● **Work instructions**: The answer must consist of every line from the entries below that contains the word "computer".

● **Recorded data**:
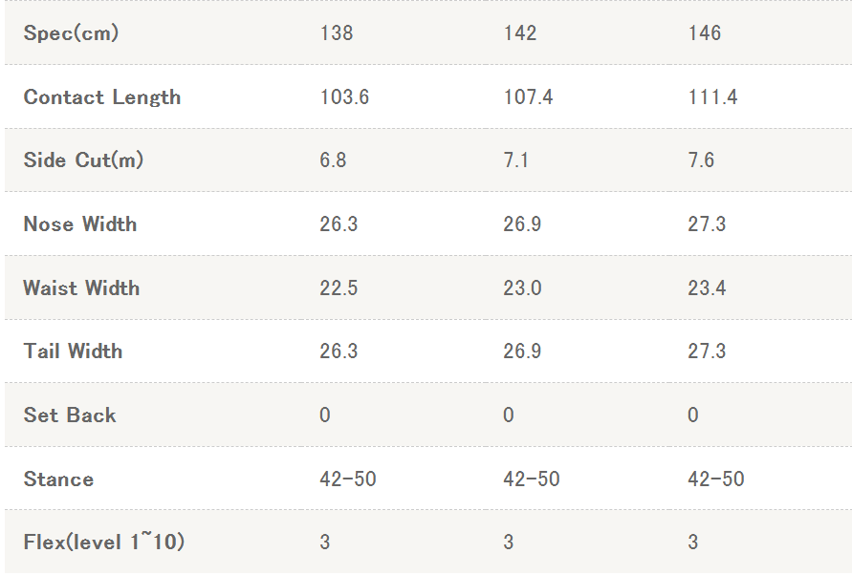852x575 pixels.
Task: Click the Flex(level 1~10) row label
Action: pos(104,543)
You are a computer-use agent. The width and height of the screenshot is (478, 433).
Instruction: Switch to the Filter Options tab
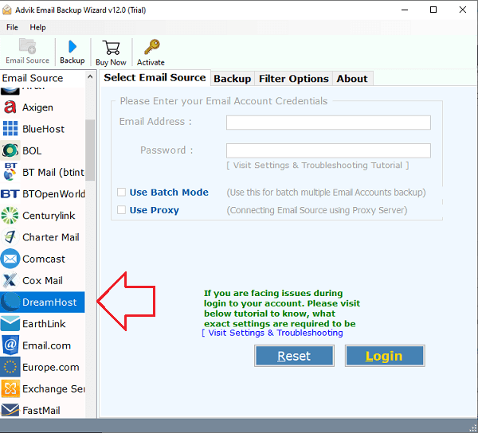pyautogui.click(x=293, y=79)
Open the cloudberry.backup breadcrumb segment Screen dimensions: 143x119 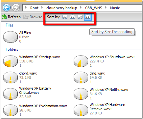[62, 8]
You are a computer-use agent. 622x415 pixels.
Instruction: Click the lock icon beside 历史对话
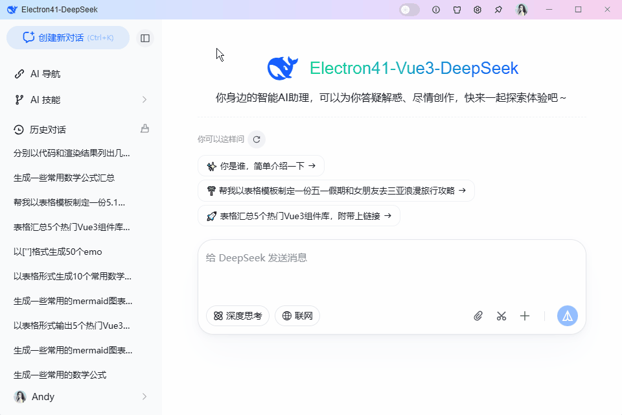[x=144, y=130]
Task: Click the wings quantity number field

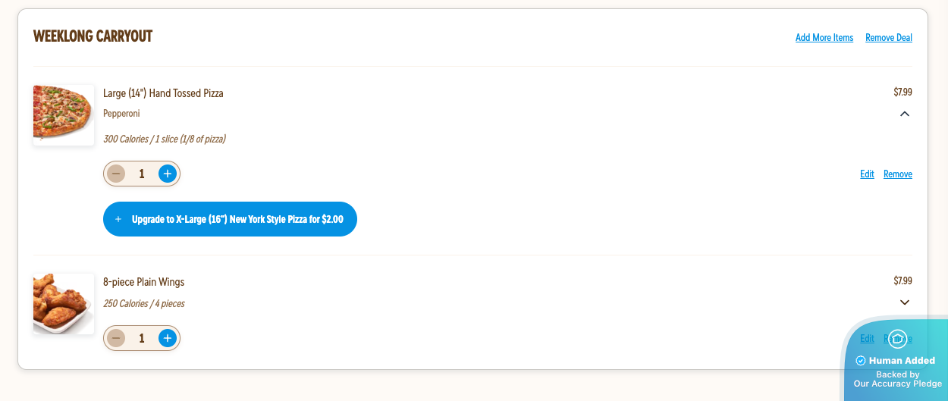Action: tap(142, 338)
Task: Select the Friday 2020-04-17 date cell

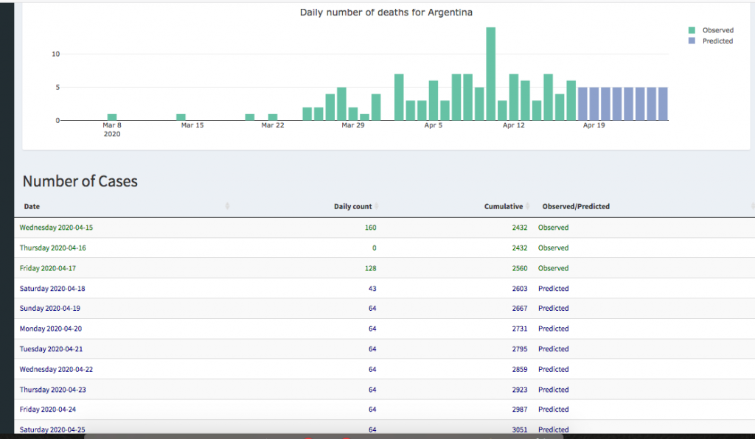Action: tap(50, 268)
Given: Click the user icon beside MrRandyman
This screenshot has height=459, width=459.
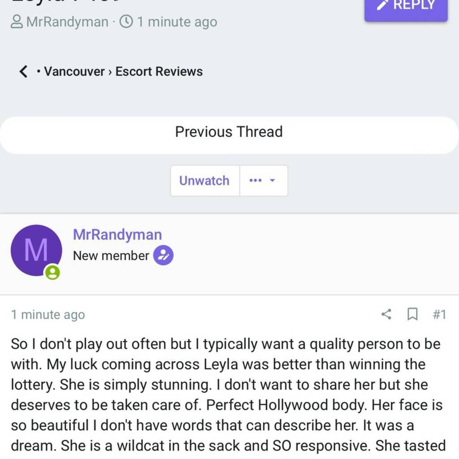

● **Solved exercise**:
You are a computer-use agent. The width and height of the screenshot is (478, 433).
You are a computer-use agent. 622x415 pixels.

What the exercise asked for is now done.